Copy all of the data below verbatim, line for line.

════

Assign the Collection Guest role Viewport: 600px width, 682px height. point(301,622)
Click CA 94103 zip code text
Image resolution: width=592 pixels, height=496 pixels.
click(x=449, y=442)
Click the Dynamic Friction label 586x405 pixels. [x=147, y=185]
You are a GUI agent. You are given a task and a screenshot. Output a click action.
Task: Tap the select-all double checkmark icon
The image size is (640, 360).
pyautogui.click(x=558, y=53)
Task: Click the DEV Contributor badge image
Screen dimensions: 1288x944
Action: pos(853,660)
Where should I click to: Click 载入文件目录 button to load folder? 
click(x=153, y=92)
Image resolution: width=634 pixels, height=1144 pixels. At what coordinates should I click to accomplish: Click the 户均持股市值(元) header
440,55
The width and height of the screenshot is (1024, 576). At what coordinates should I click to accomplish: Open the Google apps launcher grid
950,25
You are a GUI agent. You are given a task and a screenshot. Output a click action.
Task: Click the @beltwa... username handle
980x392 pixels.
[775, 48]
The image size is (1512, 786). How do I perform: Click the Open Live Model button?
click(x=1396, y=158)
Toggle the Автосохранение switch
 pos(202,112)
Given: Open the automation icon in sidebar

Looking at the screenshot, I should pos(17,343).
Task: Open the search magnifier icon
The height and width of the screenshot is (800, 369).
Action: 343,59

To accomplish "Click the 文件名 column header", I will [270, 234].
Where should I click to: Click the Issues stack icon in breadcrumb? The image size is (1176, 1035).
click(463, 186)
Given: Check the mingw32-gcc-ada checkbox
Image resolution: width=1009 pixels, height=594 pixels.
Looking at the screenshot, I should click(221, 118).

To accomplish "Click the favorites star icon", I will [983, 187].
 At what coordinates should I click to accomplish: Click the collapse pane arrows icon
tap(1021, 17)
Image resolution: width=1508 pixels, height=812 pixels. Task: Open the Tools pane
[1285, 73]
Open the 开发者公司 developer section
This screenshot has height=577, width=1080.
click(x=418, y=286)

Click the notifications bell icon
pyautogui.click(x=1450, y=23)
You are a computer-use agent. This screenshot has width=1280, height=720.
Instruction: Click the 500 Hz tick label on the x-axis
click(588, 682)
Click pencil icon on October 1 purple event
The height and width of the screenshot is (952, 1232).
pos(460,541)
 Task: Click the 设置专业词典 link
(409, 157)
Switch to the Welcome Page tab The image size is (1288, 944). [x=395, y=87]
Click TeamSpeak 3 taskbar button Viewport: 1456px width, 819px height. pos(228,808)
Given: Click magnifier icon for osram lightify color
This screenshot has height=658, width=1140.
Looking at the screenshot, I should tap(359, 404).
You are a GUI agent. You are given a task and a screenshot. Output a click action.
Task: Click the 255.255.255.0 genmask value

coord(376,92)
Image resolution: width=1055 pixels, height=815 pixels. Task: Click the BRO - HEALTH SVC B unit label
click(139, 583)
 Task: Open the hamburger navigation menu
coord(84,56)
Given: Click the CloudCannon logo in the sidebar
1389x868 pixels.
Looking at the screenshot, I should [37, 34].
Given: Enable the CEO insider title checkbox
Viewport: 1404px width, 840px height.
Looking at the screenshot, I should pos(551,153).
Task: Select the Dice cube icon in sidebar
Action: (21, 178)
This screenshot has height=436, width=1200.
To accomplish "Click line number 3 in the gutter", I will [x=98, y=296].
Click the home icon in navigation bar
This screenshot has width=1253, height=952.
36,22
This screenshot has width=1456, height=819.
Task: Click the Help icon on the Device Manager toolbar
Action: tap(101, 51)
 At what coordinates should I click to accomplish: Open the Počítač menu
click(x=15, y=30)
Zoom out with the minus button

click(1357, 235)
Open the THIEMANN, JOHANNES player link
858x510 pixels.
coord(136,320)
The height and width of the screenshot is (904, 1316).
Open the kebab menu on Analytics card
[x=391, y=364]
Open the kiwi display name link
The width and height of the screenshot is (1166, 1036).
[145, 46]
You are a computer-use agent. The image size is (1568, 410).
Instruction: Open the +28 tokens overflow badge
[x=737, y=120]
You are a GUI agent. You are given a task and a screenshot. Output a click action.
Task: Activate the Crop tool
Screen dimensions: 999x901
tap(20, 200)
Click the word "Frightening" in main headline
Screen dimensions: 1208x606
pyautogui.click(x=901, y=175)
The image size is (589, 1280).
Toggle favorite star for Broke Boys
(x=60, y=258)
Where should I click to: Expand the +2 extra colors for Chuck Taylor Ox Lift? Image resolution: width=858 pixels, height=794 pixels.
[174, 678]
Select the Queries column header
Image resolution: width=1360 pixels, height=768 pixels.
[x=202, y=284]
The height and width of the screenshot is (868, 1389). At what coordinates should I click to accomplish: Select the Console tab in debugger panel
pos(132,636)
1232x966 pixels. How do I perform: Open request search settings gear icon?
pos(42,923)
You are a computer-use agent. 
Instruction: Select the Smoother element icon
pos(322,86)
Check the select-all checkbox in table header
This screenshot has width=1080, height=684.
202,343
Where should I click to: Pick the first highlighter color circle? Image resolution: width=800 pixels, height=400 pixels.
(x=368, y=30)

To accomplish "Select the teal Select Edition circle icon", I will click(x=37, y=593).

════

COMPLETED TASK:
Assign the Collection Guest role Viewport: 600px width, 682px height. point(301,622)
Click CA 94103 zip code text
Image resolution: width=592 pixels, height=496 pixels.
click(x=449, y=442)
Click the Dynamic Friction label 586x405 pixels. [x=147, y=185]
You are a GUI agent. You are given a task and a screenshot. Output a click action.
Task: Tap the select-all double checkmark icon
The image size is (640, 360).
pyautogui.click(x=558, y=53)
Task: Click the DEV Contributor badge image
Screen dimensions: 1288x944
Action: pos(853,660)
Where should I click to: Click 载入文件目录 button to load folder? 
click(x=153, y=92)
Image resolution: width=634 pixels, height=1144 pixels. At what coordinates should I click to accomplish: Click the 户均持股市值(元) header
440,55
The width and height of the screenshot is (1024, 576). At what coordinates should I click to accomplish: Open the Google apps launcher grid
950,25
You are a GUI agent. You are given a task and a screenshot. Output a click action.
Task: Click the @beltwa... username handle
980x392 pixels.
[775, 48]
The image size is (1512, 786). How do I perform: Click the Open Live Model button?
click(x=1396, y=158)
Toggle the Автосохранение switch
 pos(202,112)
Given: Open the automation icon in sidebar

Looking at the screenshot, I should pos(17,343).
Task: Open the search magnifier icon
The height and width of the screenshot is (800, 369).
Action: 343,59

To accomplish "Click the 文件名 column header", I will [270, 234].
Where should I click to: Click the Issues stack icon in breadcrumb? The image size is (1176, 1035).
click(463, 186)
Given: Check the mingw32-gcc-ada checkbox
Image resolution: width=1009 pixels, height=594 pixels.
Looking at the screenshot, I should click(221, 118).

To accomplish "Click the favorites star icon", I will [983, 187].
 At what coordinates should I click to accomplish: Click the collapse pane arrows icon
tap(1021, 17)
Image resolution: width=1508 pixels, height=812 pixels. Task: Open the Tools pane
[1285, 73]
Open the 开发者公司 developer section
This screenshot has height=577, width=1080.
click(x=418, y=286)

Click the notifications bell icon
pyautogui.click(x=1450, y=23)
You are a computer-use agent. This screenshot has width=1280, height=720.
Instruction: Click the 500 Hz tick label on the x-axis
click(588, 682)
Click pencil icon on October 1 purple event
The height and width of the screenshot is (952, 1232).
pos(460,541)
 Task: Click the 设置专业词典 link
(409, 157)
Switch to the Welcome Page tab The image size is (1288, 944). [x=395, y=87]
Click TeamSpeak 3 taskbar button Viewport: 1456px width, 819px height. pos(228,808)
Given: Click magnifier icon for osram lightify color
This screenshot has height=658, width=1140.
Looking at the screenshot, I should tap(359, 404).
You are a GUI agent. You are given a task and a screenshot. Output a click action.
Task: Click the 255.255.255.0 genmask value

coord(376,92)
Image resolution: width=1055 pixels, height=815 pixels. Task: Click the BRO - HEALTH SVC B unit label
click(139, 583)
 Task: Open the hamburger navigation menu
coord(84,56)
Given: Click the CloudCannon logo in the sidebar
1389x868 pixels.
Looking at the screenshot, I should [37, 34].
Given: Enable the CEO insider title checkbox
Viewport: 1404px width, 840px height.
Looking at the screenshot, I should pos(551,153).
Task: Select the Dice cube icon in sidebar
Action: (21, 178)
This screenshot has height=436, width=1200.
To accomplish "Click line number 3 in the gutter", I will [x=98, y=296].
Click the home icon in navigation bar
This screenshot has width=1253, height=952.
36,22
This screenshot has width=1456, height=819.
Task: Click the Help icon on the Device Manager toolbar
Action: tap(101, 51)
 At what coordinates should I click to accomplish: Open the Počítač menu
click(x=15, y=30)
Zoom out with the minus button

click(1357, 235)
Open the THIEMANN, JOHANNES player link
858x510 pixels.
coord(136,320)
The height and width of the screenshot is (904, 1316).
Open the kebab menu on Analytics card
[x=391, y=364]
Open the kiwi display name link
The width and height of the screenshot is (1166, 1036).
[145, 46]
You are a computer-use agent. The image size is (1568, 410).
Instruction: Open the +28 tokens overflow badge
[x=737, y=120]
You are a GUI agent. You are given a task and a screenshot. Output a click action.
Task: Activate the Crop tool
Screen dimensions: 999x901
tap(20, 200)
Click the word "Frightening" in main headline
Screen dimensions: 1208x606
pyautogui.click(x=901, y=175)
The image size is (589, 1280).
Toggle favorite star for Broke Boys
(x=60, y=258)
Where should I click to: Expand the +2 extra colors for Chuck Taylor Ox Lift? Image resolution: width=858 pixels, height=794 pixels.
[174, 678]
Select the Queries column header
Image resolution: width=1360 pixels, height=768 pixels.
[x=202, y=284]
The height and width of the screenshot is (868, 1389). At what coordinates should I click to accomplish: Select the Console tab in debugger panel
pos(132,636)
1232x966 pixels. How do I perform: Open request search settings gear icon?
pos(42,923)
You are a computer-use agent. 
Instruction: Select the Smoother element icon
pos(322,86)
Check the select-all checkbox in table header
This screenshot has width=1080, height=684.
202,343
Where should I click to: Pick the first highlighter color circle? Image resolution: width=800 pixels, height=400 pixels.
(x=368, y=30)

To accomplish "Select the teal Select Edition circle icon", I will click(x=37, y=593).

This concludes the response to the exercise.